Tom Dooley vor den Versen Argos. Das Arbeitsjournal des Dienstags, dem 19. März 2013. Mit Mahler IX am Abend.

8.50 Uhr:
[Arbeitswohnung.]
Latte macchiato, nicht zu fassen, der erste, die erste, nicht zu fassen, Morgenpfeife, ich schlafe und schlafe, erst um acht bin ich hoch. Abermals hat es geschneit, und nicht wenig. Die Bäume und Straücher des zweiten Hinterhofes sehen wie ein Märchenwald aus:

Und weshalb träumte mir von Tom Dooley, hang down your head, ein Lied, das ich als Junge sehr oft gesungen habe? Ich sah eben nach: es stammt aus dem Jahr 1958, prägt also meine frühe Kindheit mit. Jetzt ging es als unentwegt repetierte Zeile durch meinen letzten Traum dieser Nacht, klingt noch immer in mir weiter: Echo von Ferne.

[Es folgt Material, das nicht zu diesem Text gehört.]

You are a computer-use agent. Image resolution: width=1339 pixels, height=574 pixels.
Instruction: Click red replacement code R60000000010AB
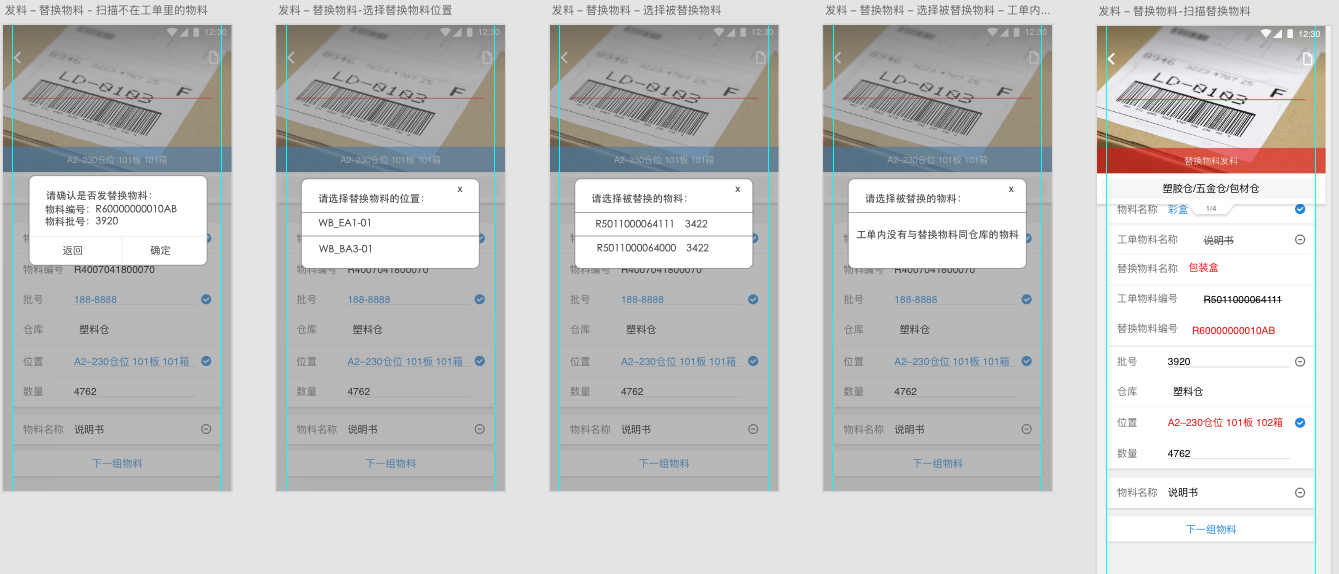point(1233,330)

Nun auch erst weiß ich, worum es in dem Folksong geht, das war mir früher nie bewußt, ich bin mir ganz sicher, und vielleicht löst sich diese Prägung nun auf – wie eine in der Tiefe abgesetzte, eingekapselte, wie getrocknete Blase, die wieder weich wurde und heute erst, um die fünfzig Jahre später, platzen konnte, ganze Gefühl von Kindheit mit sich ausschüttend, den Geschmack der frühen Sechziger Jahre, Hilflosigkeit des Knaben, die von unklaren, aber schimmernden Sehnsüchten angefüllt ist.

Weiter mit Argo. Vor allem aber muß ich das Programmheft jetzt im Kopierladen fertigstellen, damit es morgen rechtzeitig vorliegt. Ich werde die dreihundert Dinger wohl auch eigenhändig falzen – oder die Blätter morgen meinem Jungen mitgeben; sie müssen ja erst am Abend vor der Aula ausliegen.

Es schneit und schneit. Und ich schlafe und schlafe. Nichts geht so richtig voran. Von Stagnation läßt sich nicht sprechen, aber von einer mir stets, so empfinde ich das, fremd gewesenen Langsamkeit.

(Wenn es so weiterschneit, wird das heute abend heiter werden, mit dem Rad >>>> zur Philharmonie zu fahren. Übrigens können Sie das Konzert live miterleben, auch wenn Sie nicht in Berlin wohnen, und zwar für diese Aufführung unentgeltlich: in der Digitalen Konzerhalle der Berliner Philharmoniker, >>>> dort.)

12.17 Uhr:
Unbfaßbar! Gucken Sie sich mal mein Fahrrad an:



Die Programmhefte für das Klassenspiel meines Jungen sind jetzt fertig; allerdings müssen die 300 Blatt nun noch gefalzt werden:



Außerdem schickte Herbert Motzek, >>>> „mein“ Pfeifenmacher und Tabakmanufacteur, sieben reparierte Pfeifen zurück, die derart schön geworden sind, daß ich einmal mehr vor dem Handwerk den Hut ziehe. Solch eine Liebe zu den Dingen!

Es schneit und schneit immer weiter.